* **Available data**:

################

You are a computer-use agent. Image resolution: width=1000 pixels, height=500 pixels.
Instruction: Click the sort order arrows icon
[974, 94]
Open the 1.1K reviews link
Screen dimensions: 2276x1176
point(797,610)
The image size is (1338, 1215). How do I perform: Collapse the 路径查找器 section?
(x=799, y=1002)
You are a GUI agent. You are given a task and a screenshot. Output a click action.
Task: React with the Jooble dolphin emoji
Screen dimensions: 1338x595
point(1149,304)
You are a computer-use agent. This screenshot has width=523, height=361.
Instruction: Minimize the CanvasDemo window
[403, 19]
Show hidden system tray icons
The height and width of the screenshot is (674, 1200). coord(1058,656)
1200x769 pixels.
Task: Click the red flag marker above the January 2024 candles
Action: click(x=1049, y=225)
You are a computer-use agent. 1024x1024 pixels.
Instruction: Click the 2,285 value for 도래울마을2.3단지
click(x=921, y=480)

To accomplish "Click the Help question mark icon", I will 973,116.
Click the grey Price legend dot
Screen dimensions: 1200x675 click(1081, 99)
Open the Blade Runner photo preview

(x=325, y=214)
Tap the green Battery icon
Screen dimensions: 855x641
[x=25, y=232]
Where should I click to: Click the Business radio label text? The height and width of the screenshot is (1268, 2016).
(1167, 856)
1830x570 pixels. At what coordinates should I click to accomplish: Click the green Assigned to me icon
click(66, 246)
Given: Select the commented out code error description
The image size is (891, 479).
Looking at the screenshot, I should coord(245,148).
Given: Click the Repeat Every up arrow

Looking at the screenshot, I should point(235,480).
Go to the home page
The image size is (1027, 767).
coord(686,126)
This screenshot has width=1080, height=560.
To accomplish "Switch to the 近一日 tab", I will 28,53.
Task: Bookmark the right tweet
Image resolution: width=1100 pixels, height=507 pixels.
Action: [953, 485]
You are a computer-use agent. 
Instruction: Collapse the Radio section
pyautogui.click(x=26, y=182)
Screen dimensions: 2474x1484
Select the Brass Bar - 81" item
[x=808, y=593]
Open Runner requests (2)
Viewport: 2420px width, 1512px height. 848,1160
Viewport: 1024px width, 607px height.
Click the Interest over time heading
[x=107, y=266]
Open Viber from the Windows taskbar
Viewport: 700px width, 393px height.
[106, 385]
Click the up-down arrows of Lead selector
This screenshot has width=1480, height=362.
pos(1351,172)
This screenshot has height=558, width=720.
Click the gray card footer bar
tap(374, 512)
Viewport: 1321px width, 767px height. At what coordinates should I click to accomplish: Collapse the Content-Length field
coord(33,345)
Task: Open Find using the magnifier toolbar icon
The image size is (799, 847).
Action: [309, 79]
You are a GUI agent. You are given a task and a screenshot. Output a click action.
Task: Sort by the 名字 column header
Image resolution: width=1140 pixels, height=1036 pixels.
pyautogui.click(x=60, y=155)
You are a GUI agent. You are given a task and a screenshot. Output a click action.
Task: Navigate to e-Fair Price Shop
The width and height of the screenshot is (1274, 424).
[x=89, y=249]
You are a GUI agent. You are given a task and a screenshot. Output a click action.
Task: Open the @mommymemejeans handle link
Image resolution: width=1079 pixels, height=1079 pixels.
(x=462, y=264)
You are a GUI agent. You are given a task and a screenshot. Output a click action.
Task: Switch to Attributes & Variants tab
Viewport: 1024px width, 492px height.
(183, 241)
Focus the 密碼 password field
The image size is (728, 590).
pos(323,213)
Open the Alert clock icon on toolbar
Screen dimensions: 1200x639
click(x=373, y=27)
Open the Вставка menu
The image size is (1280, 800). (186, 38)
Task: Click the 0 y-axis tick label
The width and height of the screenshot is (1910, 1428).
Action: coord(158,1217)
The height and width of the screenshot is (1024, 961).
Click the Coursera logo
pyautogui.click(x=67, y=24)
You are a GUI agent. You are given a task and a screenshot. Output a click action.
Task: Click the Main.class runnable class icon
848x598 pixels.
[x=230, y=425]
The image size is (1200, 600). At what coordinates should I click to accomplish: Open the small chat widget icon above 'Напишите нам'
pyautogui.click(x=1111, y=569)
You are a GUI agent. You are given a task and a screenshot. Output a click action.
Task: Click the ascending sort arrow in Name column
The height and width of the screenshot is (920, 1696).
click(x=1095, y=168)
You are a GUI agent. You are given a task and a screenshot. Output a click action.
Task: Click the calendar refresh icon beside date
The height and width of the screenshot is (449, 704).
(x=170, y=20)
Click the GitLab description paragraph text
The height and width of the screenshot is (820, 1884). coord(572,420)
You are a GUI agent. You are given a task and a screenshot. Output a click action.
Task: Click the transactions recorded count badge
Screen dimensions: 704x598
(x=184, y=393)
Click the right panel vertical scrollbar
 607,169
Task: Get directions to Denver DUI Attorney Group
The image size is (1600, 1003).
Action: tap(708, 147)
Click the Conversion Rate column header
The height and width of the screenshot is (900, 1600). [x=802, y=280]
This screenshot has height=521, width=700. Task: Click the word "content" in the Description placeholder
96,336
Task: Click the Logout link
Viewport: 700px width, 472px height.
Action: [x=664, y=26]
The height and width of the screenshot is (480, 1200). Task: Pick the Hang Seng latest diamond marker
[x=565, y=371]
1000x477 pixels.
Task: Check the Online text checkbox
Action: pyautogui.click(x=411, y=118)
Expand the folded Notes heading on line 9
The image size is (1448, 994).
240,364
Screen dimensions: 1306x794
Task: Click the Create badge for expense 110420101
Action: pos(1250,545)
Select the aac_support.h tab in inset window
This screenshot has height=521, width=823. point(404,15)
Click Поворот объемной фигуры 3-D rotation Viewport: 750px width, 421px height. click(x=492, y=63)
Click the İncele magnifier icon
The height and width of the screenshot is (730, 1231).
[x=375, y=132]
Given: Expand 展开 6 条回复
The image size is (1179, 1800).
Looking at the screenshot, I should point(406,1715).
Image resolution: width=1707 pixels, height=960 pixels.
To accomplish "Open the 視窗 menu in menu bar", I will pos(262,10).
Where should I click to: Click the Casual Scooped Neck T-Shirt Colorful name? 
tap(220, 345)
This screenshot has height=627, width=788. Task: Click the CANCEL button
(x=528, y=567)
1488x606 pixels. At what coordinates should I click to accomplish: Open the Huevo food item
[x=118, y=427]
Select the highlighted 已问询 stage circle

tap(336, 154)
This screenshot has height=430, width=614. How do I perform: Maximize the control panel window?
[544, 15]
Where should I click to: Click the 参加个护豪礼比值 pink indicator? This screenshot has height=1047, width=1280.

################

* **Directions for this task**: Give the number of lines in the entries that include the string "link", and nothing more.

* **Response to the exercise**: 3